Task prompt:
Identify each line below that contains the word "will", and copy it out.

[Dataset entries]
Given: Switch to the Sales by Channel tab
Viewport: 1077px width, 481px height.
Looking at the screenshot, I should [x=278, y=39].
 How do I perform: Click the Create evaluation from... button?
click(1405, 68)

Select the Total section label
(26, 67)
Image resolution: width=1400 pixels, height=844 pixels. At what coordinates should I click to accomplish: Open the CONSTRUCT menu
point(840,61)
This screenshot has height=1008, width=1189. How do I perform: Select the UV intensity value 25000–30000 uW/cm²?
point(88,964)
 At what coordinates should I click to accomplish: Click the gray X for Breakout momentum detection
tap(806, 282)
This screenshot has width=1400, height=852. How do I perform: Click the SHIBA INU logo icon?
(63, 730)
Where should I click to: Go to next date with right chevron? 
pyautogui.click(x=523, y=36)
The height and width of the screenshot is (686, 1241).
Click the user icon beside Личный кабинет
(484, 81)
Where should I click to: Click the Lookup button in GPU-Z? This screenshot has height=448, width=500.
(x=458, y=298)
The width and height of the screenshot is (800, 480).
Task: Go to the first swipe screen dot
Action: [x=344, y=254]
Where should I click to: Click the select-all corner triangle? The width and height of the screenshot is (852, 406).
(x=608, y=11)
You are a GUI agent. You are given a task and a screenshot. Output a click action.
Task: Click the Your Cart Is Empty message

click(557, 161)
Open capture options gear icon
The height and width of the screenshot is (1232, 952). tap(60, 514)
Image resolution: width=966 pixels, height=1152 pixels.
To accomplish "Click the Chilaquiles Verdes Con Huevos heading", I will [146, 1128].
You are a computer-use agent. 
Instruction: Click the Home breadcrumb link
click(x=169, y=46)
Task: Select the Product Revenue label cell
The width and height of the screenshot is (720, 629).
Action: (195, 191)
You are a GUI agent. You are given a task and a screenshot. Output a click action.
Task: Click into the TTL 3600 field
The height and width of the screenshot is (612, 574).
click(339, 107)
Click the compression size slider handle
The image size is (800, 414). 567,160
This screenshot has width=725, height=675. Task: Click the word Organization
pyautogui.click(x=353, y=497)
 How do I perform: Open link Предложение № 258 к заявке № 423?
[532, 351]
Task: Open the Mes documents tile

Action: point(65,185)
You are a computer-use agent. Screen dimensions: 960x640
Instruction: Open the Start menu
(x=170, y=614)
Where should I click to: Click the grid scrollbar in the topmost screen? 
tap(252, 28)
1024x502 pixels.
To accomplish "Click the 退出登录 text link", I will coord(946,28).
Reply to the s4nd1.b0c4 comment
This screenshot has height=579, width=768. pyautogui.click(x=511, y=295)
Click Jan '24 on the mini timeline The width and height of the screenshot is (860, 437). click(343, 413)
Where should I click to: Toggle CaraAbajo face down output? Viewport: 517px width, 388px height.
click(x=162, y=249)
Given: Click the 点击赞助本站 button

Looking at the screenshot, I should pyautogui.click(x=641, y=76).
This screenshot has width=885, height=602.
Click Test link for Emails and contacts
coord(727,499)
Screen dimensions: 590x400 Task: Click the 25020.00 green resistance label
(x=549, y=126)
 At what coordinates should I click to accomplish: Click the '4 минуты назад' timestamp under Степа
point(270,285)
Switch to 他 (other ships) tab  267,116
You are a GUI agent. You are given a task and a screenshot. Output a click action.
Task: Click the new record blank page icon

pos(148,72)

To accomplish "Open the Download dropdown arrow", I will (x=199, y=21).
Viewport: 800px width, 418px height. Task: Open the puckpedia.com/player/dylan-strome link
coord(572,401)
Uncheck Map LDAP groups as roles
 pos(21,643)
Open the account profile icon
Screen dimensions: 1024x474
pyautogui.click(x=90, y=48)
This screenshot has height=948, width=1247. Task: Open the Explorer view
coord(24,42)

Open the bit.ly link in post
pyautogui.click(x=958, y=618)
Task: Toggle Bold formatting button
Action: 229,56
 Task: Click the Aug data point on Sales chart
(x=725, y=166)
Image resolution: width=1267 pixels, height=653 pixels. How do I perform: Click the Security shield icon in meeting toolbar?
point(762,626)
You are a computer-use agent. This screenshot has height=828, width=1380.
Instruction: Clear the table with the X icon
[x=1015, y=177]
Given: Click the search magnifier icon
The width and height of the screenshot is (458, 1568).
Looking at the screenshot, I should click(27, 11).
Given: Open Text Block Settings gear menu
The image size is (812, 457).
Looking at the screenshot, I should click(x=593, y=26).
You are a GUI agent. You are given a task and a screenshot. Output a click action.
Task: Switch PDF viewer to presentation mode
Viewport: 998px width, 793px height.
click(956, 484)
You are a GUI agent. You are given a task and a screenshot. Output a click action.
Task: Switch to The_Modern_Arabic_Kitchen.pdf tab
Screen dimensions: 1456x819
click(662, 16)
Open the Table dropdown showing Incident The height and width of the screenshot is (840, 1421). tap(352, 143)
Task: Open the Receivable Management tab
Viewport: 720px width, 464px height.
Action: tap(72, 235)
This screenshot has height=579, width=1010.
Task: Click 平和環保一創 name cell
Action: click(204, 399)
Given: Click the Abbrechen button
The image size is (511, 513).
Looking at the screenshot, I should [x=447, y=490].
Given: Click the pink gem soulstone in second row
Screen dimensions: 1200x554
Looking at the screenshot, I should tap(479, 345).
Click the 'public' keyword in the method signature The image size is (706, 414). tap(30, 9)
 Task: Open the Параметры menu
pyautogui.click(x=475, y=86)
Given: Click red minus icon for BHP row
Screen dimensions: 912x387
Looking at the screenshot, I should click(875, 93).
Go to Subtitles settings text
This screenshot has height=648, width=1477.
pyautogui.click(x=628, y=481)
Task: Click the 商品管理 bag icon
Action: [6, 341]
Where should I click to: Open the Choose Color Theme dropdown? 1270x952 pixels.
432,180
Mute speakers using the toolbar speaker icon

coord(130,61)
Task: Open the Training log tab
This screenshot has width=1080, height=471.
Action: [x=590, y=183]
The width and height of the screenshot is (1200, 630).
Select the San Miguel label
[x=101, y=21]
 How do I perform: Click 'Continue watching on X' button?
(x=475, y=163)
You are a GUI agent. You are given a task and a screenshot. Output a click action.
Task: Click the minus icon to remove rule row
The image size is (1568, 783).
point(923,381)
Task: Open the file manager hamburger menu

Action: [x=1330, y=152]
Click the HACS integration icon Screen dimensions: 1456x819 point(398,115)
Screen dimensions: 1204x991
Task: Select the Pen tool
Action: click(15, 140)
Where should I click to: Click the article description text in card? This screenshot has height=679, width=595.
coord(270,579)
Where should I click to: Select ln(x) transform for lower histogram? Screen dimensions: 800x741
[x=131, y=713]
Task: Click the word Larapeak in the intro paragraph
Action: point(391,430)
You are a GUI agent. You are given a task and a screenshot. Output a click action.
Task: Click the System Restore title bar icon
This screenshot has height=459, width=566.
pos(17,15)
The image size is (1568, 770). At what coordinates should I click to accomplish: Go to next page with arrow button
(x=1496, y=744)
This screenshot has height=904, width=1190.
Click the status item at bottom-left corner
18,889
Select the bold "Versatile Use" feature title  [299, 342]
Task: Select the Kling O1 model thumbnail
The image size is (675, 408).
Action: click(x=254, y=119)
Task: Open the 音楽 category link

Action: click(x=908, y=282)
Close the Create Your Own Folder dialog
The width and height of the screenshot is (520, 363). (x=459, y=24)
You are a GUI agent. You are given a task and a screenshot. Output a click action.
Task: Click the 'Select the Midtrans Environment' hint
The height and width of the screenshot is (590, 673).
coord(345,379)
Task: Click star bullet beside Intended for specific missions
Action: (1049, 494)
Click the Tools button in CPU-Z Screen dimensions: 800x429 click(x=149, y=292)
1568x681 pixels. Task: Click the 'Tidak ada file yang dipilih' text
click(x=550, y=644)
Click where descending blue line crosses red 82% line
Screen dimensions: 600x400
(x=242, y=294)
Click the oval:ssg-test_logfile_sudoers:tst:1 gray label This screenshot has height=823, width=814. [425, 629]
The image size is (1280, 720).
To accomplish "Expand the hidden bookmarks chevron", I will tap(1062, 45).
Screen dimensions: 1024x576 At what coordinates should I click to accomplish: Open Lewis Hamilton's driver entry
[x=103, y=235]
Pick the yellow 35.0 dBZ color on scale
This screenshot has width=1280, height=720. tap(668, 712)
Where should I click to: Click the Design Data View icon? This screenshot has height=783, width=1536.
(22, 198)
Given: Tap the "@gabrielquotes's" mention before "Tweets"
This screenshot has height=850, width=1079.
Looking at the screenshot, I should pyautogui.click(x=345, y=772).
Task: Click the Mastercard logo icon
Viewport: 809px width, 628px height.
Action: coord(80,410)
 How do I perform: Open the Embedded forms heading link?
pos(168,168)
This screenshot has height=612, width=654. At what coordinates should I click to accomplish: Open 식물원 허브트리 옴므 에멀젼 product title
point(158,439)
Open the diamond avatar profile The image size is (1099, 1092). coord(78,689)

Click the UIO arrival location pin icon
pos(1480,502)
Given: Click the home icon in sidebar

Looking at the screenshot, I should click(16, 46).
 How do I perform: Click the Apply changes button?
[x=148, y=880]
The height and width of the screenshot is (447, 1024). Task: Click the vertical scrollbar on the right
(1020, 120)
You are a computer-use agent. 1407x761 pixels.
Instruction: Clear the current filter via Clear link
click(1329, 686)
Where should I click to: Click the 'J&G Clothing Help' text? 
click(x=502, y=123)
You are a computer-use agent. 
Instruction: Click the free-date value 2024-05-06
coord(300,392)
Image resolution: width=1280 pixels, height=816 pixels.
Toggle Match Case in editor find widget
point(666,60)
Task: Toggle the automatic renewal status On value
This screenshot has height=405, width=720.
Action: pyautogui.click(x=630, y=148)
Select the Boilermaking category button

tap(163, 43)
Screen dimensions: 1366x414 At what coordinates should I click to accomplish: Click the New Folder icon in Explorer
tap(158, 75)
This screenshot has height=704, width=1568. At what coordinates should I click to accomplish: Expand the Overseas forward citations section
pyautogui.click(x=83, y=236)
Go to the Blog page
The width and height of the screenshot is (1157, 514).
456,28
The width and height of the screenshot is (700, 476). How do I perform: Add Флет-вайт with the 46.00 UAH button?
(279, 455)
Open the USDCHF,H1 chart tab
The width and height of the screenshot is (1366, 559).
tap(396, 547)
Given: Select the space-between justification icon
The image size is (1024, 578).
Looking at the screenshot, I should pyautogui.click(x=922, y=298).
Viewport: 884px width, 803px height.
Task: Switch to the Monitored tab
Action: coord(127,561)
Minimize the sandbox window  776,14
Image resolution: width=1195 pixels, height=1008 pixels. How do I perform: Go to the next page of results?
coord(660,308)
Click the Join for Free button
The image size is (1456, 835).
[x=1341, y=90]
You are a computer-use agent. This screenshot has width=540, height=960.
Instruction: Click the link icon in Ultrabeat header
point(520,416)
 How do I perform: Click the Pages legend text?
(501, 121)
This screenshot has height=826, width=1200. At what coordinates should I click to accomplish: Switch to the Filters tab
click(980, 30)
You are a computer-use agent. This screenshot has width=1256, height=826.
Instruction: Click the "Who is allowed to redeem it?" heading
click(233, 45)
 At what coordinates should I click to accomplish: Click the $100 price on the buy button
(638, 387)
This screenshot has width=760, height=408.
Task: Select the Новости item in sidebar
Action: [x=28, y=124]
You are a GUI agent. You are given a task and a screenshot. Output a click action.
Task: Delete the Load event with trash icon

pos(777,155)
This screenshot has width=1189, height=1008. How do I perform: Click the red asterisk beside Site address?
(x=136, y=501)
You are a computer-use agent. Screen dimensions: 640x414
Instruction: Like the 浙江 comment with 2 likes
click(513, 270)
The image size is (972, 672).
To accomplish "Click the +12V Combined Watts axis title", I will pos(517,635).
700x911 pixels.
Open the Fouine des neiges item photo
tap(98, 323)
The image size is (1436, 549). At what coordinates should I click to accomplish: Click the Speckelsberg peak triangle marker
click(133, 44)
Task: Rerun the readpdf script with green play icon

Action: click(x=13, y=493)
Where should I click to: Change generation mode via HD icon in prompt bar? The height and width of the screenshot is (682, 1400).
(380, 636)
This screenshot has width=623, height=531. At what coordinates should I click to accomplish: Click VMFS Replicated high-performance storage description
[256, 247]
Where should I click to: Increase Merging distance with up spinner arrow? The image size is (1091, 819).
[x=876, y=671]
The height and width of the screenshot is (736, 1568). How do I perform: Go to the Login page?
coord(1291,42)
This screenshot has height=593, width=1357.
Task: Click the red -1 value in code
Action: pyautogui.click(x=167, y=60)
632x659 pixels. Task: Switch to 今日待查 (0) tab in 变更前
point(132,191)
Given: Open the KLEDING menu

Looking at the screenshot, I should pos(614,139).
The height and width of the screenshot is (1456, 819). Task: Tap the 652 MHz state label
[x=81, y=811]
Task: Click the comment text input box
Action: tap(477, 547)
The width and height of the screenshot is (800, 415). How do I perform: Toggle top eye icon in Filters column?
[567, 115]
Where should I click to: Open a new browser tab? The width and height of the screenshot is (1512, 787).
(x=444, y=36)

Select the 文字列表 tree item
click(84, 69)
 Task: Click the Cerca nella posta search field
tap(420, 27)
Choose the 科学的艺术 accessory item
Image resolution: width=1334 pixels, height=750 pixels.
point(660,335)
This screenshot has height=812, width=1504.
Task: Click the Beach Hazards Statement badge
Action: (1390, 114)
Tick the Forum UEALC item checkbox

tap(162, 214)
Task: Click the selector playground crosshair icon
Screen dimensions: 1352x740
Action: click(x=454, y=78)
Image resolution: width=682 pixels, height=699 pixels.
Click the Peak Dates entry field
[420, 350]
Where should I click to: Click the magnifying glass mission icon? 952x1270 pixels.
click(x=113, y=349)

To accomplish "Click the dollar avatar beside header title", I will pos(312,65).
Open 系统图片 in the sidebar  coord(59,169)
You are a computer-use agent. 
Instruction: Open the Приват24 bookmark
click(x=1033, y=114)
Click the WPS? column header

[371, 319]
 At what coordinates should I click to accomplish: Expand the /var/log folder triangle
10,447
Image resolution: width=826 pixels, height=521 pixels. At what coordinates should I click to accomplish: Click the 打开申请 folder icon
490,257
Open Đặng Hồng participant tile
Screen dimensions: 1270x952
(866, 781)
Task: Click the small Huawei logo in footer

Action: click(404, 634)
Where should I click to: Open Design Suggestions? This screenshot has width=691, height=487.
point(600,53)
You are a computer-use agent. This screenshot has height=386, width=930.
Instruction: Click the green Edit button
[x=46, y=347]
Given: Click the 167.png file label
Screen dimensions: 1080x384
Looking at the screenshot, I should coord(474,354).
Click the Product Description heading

Solved exercise:
To accomplish "Click the Chilaquiles Verdes Con Huevos heading", I will [146, 1128].
To accomplish "Click the 退出登录 text link", I will coord(946,28).
To accomplish "Open the Download dropdown arrow", I will (x=199, y=21).
To accomplish "Expand the hidden bookmarks chevron", I will tap(1062, 45).
To accomplish "Click the +12V Combined Watts axis title", I will pos(517,635).
To accomplish "Click the dollar avatar beside header title", I will pos(312,65).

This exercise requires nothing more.